┏━━
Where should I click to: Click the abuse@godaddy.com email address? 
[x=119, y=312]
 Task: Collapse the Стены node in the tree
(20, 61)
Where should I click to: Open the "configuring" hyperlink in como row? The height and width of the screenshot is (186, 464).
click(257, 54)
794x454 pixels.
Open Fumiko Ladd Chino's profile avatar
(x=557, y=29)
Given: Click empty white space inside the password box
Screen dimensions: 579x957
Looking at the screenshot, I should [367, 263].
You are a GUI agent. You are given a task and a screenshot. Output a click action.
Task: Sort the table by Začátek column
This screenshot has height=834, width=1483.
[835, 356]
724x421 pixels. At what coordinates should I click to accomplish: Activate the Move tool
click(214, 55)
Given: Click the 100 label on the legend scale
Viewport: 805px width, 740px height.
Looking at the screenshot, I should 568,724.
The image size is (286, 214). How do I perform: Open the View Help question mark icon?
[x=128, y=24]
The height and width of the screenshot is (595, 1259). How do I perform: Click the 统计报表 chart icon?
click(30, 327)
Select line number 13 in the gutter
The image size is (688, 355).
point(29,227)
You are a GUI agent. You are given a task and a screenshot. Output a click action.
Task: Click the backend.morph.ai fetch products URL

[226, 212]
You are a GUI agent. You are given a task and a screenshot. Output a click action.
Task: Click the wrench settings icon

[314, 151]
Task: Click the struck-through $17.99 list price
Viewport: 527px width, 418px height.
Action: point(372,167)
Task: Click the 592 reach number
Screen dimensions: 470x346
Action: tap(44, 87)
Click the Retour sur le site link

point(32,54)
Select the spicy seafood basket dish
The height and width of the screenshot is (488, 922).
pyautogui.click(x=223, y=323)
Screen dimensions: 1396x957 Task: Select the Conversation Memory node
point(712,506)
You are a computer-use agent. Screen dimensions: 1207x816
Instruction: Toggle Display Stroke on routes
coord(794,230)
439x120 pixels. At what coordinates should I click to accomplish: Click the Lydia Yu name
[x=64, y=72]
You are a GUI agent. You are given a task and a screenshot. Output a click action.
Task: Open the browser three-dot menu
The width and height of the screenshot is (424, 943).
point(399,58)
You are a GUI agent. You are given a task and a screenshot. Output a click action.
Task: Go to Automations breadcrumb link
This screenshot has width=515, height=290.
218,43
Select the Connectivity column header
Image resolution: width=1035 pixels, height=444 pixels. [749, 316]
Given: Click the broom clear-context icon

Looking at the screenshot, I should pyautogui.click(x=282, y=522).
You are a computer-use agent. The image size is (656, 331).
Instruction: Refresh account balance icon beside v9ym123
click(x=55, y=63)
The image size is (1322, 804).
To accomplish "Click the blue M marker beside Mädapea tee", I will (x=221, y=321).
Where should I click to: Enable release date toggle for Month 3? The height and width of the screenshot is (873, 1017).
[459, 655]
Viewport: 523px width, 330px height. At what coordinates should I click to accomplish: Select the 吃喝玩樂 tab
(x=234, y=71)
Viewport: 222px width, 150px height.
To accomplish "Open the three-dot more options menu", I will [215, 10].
┗━━
Exercise objective
Without altering a single word, reproduce the entries above.

Result of this exercise
Where should I click to: Click the abuse@godaddy.com email address? 
[x=119, y=312]
 Task: Collapse the Стены node in the tree
(20, 61)
Where should I click to: Open the "configuring" hyperlink in como row? The height and width of the screenshot is (186, 464).
click(257, 54)
794x454 pixels.
Open Fumiko Ladd Chino's profile avatar
(x=557, y=29)
Given: Click empty white space inside the password box
Screen dimensions: 579x957
Looking at the screenshot, I should [367, 263].
You are a GUI agent. You are given a task and a screenshot. Output a click action.
Task: Sort the table by Začátek column
This screenshot has height=834, width=1483.
[835, 356]
724x421 pixels. At what coordinates should I click to accomplish: Activate the Move tool
click(214, 55)
Given: Click the 100 label on the legend scale
Viewport: 805px width, 740px height.
Looking at the screenshot, I should 568,724.
The image size is (286, 214). How do I perform: Open the View Help question mark icon?
[x=128, y=24]
The height and width of the screenshot is (595, 1259). How do I perform: Click the 统计报表 chart icon?
click(30, 327)
Select line number 13 in the gutter
The image size is (688, 355).
point(29,227)
You are a GUI agent. You are given a task and a screenshot. Output a click action.
Task: Click the backend.morph.ai fetch products URL

[226, 212]
You are a GUI agent. You are given a task and a screenshot. Output a click action.
Task: Click the wrench settings icon

[314, 151]
Task: Click the struck-through $17.99 list price
Viewport: 527px width, 418px height.
Action: point(372,167)
Task: Click the 592 reach number
Screen dimensions: 470x346
Action: tap(44, 87)
Click the Retour sur le site link

point(32,54)
Select the spicy seafood basket dish
The height and width of the screenshot is (488, 922).
pyautogui.click(x=223, y=323)
Screen dimensions: 1396x957 Task: Select the Conversation Memory node
point(712,506)
You are a computer-use agent. Screen dimensions: 1207x816
Instruction: Toggle Display Stroke on routes
coord(794,230)
439x120 pixels. At what coordinates should I click to accomplish: Click the Lydia Yu name
[x=64, y=72]
You are a GUI agent. You are given a task and a screenshot. Output a click action.
Task: Open the browser three-dot menu
The width and height of the screenshot is (424, 943).
point(399,58)
You are a GUI agent. You are given a task and a screenshot. Output a click action.
Task: Go to Automations breadcrumb link
This screenshot has width=515, height=290.
218,43
Select the Connectivity column header
Image resolution: width=1035 pixels, height=444 pixels. [749, 316]
Given: Click the broom clear-context icon

Looking at the screenshot, I should pyautogui.click(x=282, y=522).
You are a computer-use agent. The image size is (656, 331).
Instruction: Refresh account balance icon beside v9ym123
click(x=55, y=63)
The image size is (1322, 804).
To accomplish "Click the blue M marker beside Mädapea tee", I will (x=221, y=321).
Where should I click to: Enable release date toggle for Month 3? The height and width of the screenshot is (873, 1017).
[459, 655]
Viewport: 523px width, 330px height. At what coordinates should I click to accomplish: Select the 吃喝玩樂 tab
(x=234, y=71)
Viewport: 222px width, 150px height.
To accomplish "Open the three-dot more options menu", I will [215, 10].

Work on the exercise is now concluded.